We ate food from local cafes and farms, drank coffee from a local roaster. Later that night we drank wine from Hudson Valley vineyards and craft beer from a local tasting room while listening to more performers, celebrating the event (and life) at BEAHIVE on Beacon’s revitalized Main Street with some of the area’s most creative denizens.
Fellow Beaconite Sommer Hixson really captured the spirit of the day in a reviewin The Paper/Philipstown.info. An excerpt:
The concept of community was popular with speakers, along with collaboration and sustainability. Catchphrases like “social capital,” “place-making” and “civic protagonism” were duly noted by attendees. Not surprisingly, author and activist Jane Jacobs was conjured more than once, as was Eckhart Tolle (The Power of Now).

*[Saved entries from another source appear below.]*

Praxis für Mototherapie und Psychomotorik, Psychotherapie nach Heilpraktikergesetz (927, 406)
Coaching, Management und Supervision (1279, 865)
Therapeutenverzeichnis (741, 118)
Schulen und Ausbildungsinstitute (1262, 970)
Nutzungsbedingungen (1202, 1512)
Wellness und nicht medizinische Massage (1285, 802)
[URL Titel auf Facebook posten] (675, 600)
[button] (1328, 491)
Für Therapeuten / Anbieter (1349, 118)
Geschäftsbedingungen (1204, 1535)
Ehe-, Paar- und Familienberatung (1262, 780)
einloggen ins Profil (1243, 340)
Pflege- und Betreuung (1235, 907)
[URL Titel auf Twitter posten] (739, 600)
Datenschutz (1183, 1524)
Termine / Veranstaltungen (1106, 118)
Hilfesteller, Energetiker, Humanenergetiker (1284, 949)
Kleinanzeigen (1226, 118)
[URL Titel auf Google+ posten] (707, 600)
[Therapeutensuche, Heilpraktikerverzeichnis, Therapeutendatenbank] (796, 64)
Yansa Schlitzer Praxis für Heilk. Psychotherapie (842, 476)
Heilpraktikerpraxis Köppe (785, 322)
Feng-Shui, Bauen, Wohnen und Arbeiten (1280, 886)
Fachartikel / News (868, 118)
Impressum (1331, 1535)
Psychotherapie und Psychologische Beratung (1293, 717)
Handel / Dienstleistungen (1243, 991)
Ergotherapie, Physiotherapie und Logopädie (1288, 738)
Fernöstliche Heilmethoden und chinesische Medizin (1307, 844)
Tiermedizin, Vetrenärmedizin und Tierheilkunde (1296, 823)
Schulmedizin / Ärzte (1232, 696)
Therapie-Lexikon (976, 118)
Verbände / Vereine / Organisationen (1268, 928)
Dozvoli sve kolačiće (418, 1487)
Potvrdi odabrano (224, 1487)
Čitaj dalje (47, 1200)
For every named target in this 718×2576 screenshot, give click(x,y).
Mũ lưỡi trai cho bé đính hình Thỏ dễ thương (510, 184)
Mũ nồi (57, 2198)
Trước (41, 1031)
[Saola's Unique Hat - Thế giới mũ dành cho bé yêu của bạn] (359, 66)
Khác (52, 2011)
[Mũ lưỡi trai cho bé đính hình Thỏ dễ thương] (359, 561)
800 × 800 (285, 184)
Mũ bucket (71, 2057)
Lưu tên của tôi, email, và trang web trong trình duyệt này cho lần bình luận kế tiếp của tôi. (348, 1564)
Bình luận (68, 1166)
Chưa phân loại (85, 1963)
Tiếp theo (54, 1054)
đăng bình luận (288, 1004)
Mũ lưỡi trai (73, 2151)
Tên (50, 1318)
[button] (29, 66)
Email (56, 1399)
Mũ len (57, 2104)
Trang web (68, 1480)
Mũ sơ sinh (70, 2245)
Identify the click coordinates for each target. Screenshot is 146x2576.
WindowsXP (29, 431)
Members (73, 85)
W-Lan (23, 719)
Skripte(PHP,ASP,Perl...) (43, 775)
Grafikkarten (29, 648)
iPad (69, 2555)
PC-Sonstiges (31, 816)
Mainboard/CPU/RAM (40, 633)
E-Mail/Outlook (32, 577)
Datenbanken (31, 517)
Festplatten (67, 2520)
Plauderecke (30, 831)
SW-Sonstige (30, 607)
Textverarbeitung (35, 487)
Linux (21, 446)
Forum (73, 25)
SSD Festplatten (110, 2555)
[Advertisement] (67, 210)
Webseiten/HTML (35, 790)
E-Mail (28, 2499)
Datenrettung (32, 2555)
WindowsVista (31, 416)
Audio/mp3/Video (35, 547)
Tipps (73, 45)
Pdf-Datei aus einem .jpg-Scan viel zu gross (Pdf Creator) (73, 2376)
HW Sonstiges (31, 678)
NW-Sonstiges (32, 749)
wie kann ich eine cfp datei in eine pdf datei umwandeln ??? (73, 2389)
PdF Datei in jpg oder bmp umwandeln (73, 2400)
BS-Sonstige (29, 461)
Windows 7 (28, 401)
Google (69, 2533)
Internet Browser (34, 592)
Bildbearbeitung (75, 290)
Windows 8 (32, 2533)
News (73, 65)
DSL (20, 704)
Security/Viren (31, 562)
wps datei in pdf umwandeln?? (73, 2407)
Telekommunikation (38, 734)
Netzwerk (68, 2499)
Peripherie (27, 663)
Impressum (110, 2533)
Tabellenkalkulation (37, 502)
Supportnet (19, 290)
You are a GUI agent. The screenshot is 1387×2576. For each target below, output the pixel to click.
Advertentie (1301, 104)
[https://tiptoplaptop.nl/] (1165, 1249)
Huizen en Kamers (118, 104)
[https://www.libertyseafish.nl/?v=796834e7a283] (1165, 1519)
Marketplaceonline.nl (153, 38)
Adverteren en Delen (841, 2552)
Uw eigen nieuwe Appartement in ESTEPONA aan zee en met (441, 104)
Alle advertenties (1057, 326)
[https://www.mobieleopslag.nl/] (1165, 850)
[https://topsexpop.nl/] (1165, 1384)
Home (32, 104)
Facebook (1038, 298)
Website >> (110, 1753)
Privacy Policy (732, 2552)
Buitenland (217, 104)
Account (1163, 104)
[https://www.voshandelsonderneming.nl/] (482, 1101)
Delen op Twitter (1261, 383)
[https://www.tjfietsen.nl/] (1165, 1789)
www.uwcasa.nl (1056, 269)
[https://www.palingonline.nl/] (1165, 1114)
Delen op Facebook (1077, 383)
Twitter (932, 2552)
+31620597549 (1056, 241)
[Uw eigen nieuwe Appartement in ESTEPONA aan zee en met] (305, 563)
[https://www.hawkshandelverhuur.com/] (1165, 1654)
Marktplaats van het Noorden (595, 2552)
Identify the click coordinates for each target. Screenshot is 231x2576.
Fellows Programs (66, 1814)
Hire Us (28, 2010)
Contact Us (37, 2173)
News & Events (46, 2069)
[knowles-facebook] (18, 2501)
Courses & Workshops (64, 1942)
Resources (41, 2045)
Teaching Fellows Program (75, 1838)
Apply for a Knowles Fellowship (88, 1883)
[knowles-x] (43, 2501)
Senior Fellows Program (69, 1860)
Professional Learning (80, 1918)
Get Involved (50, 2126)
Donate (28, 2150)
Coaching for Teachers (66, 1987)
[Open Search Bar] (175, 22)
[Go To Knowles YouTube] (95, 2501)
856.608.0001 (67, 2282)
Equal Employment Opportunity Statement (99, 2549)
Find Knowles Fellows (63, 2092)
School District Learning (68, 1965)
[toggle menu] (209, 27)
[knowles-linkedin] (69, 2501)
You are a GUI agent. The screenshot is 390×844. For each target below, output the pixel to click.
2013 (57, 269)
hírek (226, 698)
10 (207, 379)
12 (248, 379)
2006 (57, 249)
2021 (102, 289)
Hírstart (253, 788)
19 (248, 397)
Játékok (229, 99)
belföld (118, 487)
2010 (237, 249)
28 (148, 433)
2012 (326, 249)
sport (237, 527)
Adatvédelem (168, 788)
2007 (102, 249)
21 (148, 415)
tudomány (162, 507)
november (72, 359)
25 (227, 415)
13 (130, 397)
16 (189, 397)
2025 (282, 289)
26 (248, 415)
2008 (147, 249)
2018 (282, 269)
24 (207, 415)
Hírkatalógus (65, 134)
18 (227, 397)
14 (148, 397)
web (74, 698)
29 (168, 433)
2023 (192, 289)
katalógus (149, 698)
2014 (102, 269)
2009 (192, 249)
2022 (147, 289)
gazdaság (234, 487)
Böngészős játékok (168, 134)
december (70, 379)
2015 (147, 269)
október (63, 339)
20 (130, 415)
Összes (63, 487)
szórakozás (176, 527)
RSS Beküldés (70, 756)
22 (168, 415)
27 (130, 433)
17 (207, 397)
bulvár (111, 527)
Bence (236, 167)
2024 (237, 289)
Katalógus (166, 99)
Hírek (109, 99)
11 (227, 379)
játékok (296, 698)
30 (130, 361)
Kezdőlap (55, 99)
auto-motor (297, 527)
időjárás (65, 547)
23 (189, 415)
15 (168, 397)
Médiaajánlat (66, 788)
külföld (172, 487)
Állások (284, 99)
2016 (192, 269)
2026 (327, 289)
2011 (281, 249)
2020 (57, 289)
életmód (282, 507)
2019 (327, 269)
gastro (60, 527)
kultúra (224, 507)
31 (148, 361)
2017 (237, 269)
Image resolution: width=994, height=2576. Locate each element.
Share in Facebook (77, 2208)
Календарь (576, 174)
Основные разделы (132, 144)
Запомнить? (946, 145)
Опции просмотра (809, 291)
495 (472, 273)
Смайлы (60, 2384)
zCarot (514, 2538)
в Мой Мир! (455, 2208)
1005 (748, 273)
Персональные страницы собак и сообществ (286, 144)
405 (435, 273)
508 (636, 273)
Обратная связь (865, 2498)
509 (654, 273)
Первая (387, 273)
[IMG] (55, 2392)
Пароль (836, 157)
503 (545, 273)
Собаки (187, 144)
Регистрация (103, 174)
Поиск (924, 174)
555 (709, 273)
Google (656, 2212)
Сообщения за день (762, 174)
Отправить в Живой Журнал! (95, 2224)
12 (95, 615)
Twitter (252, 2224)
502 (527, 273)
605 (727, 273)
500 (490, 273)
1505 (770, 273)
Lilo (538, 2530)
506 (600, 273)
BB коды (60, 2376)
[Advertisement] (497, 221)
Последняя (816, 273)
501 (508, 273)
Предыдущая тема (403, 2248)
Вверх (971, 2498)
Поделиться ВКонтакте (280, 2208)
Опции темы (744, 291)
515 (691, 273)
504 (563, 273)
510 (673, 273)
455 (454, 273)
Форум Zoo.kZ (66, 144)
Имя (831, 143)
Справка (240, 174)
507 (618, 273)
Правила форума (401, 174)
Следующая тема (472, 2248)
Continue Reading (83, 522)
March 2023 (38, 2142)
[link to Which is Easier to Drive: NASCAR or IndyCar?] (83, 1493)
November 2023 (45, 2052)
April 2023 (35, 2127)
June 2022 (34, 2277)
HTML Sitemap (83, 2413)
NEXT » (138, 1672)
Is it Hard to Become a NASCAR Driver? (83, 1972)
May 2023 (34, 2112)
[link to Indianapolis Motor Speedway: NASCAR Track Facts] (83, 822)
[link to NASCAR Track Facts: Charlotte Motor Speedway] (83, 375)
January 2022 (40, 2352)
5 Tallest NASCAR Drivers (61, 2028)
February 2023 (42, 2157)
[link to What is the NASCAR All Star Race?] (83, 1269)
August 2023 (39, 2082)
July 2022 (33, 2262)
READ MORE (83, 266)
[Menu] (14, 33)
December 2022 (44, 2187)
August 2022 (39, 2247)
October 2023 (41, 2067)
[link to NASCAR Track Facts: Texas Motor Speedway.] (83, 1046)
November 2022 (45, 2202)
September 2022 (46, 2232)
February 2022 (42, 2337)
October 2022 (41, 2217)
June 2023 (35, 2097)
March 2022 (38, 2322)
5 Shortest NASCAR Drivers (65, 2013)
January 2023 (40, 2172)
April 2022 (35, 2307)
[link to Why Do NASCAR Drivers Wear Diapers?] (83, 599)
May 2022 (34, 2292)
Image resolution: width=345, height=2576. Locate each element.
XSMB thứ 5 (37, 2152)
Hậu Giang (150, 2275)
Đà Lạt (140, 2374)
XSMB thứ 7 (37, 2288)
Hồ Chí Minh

Why did a small volunteer team with limited resources but boundless passion do this—for no remuneration? Because, like those in the audience (and I hope, you), we care about where we live, about making our communities vibrant, healthy places to work and play. Because we believe that bringing together vital, creative souls has real and lasting implications for the future of our region. In fact, I’ve heard of several connections that were made that will likely result in interesting collaborations.
If you’re unfamiliar, TEDxLongDock is operated under license from TED, the nonprofit known for its extraordinary events featuring extraordinary people who give the talks of their lives in 18 minutes or less. Those talks are posted on the vast award-winning TED Talks video site. The 1500-plus posted videos have been viewed more than one billion times. TEDx is a program of local, self-organized events that bring people together to share a TED-like experience.
Our small organizing team included Rob Penner, John Rooney, Matthew Perks, Re>Think Local’s Doreen Johnson and Brendan Cunningham. We also relied on volunteers, supporters and sponsors. Re>Think Local, BEAHIVEand the Beacon Institute for Rivers and Estuaries were supporting organizations. See more about the event at tedxlongdock.com.
I was the most visible organizer of the event (online and on stage)—but it really took a village.